To be fair to her, she quoted my passage in context; but she didn’t seem very interested in that context. I did not say that all narcissistic mothers are worse than all narcissistic fathers because the former are women, as she had implied was my meaning. By saying “in many ways, often much worse,” I was implying that narcissistic fathers are also, in many other ways, often much worse than their maternal counterparts (though I hadn’t bothered to mention how). I imagined my qualification would be sufficient in avoiding a dangerous, sweeping generalization. Apparently, I was wrong.
The “many other ways” qualification included the narc mother’s ability to “exploit the stereotype of the angelic, saintly mother.” This wasn’t meant as a promotion of sexual stereotypes; it was just an acknowledgement of the problem. A narcissistic father, on the other hand, could use the stereotype of the ‘paternal authority figure who must never be questioned, only obeyed,’ making him, in that sense, much worse than a narc mother.
My own father had an authoritarian, conservative mentality that did him little credit; but he didn’t exploit it to play mind games on my siblings and me the way my mom did, so I can’t say I know the experience of being raised by a narcissistic father. He was a grumpy, mindless, bigoted old fool, but he was no narc. For these reasons, and not sexism, my blog post focused on narc moms instead of narc dads.
I suppose I should be grateful to that woman blogger for adding a link to my post, as it may bring me some more readers, who I hope will be open-minded enough to scan for the full context of what I was writing about, and thus realize I wasn’t being anywhere near as unreasonable as she was portraying me. I, however, won’t provide a link to her vituperative post, one she herself in her introduction admitted would be an unpleasant read. She can thus consider my omission of a link a favour I’m doing her.
It’s curious: my blog post criticizes a known narcissistic male chauvinist, and people (many of them women) are offended; a few paragraphs down from my brief critique, and I make another brief comment on narcissistic mothers, and it is I who am the male chauvinist. No matter how carefully you try to choose your words, you just can’t please some people.
To end off, I must discuss a recent reaction to my analysis of Belle de Jour, which is about a woman with masochistic fantasies who decides to become a prostitute by day. The reaction was one of offence, since the commenter believes it is utterly impossible that a woman would ever create such a story, let alone ever choose to be a prostitute herself, outside of poverty and exploitation.
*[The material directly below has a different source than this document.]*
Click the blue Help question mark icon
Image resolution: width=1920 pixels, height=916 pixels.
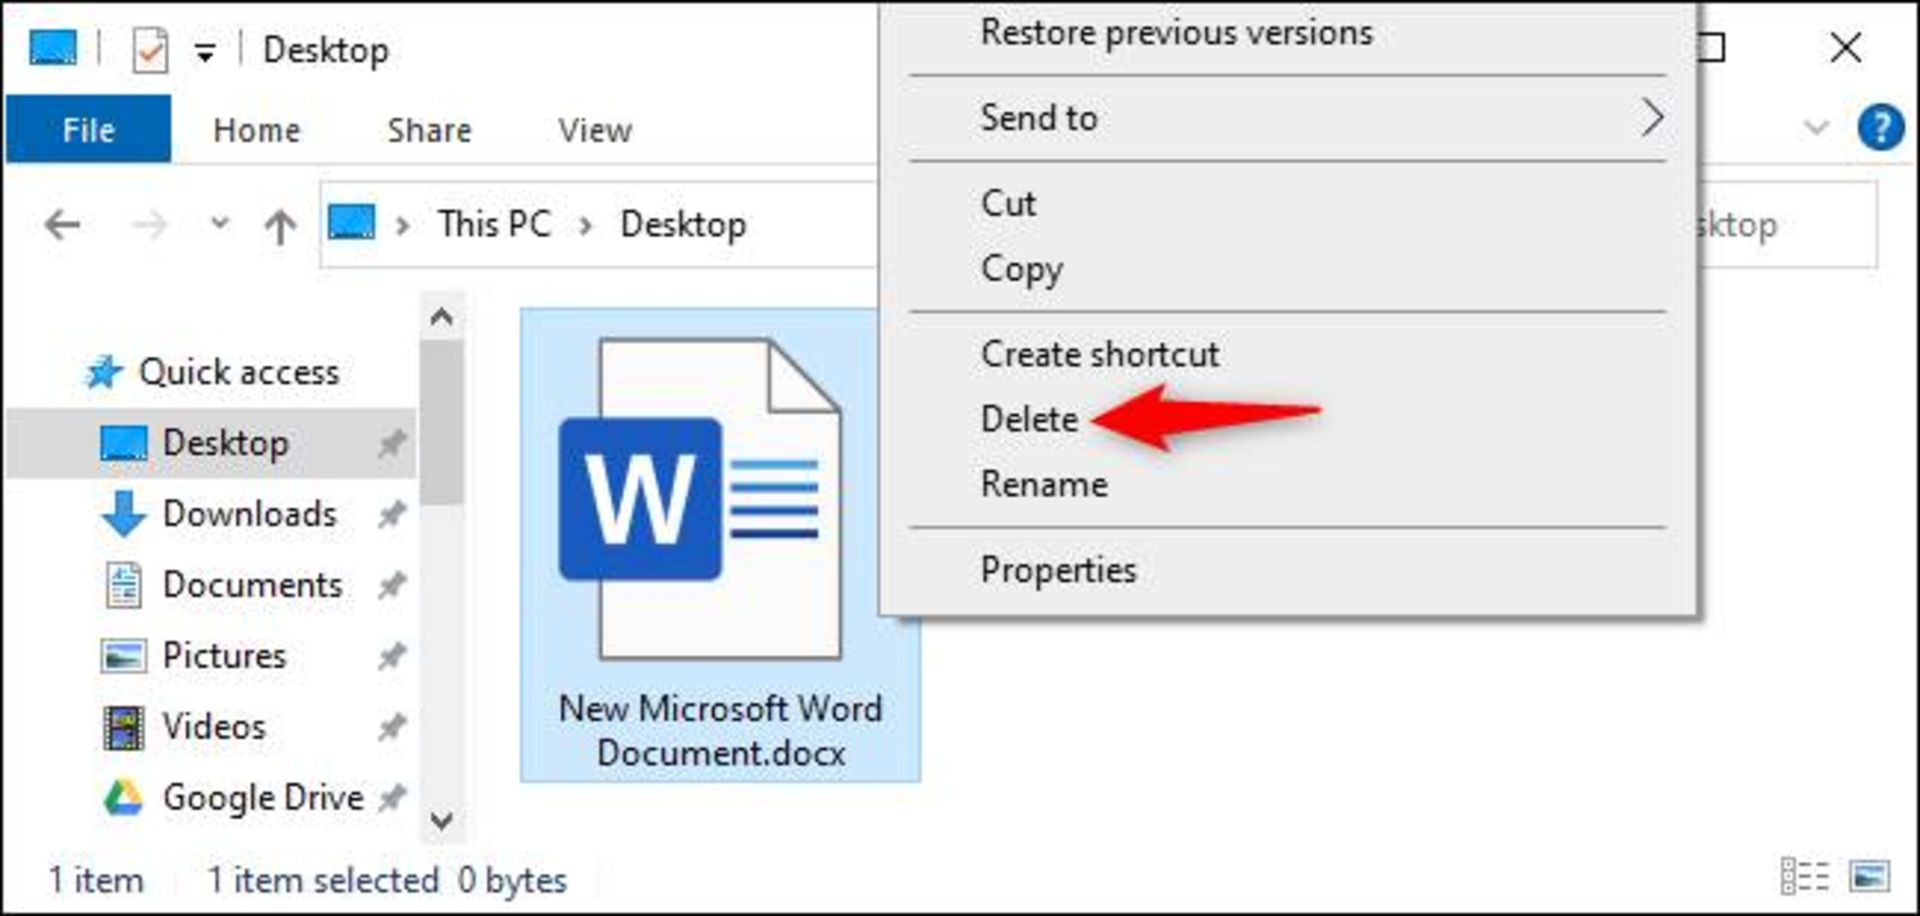click(1879, 128)
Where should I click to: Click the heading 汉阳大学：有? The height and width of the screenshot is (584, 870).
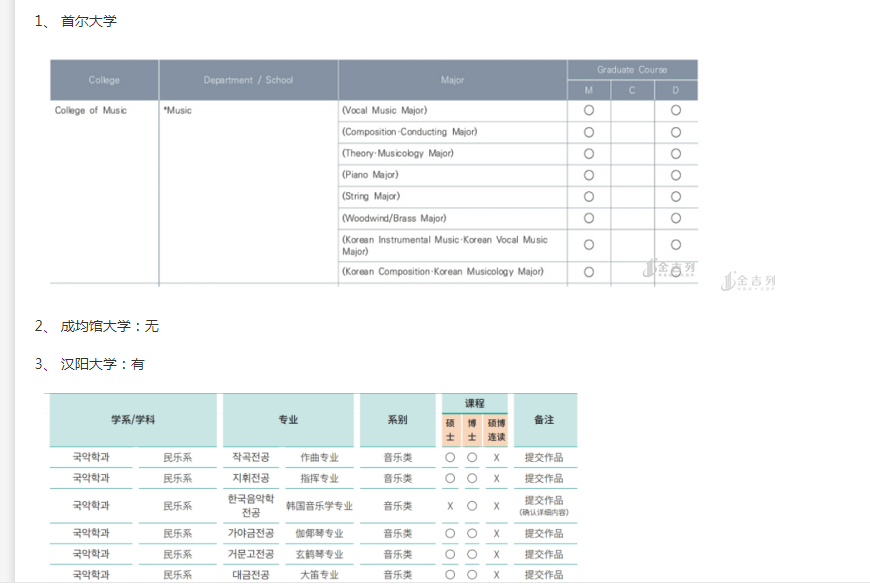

Now, I wholeheartedly agree that the great majority of prostitutes in the world, especially in the Third World, are terribly brutalized and degraded (recall my words above about impoverished Latin American women and children, as well as the girls Epstein paid to be raped); in fact, in my analysis of the film, I emphasize the problem many times!
The socialist society I espouse would transform material conditions so thoroughly that everyone–man, woman, and child–would be adequately employed and provided for, thus reducing prostitution to a near 0%. Furthermore, the lack of alienation caused by capitalism would mean that men would no longer be treating women as objects, but as human beings.
That said, well…I’ll just leave these links here in response to what my commenter deems an utter impossibility. Not that I aim to endorse or promote such ideas, but, well…in the parlance of our time…just sayin’.
Seriously, people are way too easily offended these days. How carefully do I have to choose my words to avoid upsetting people?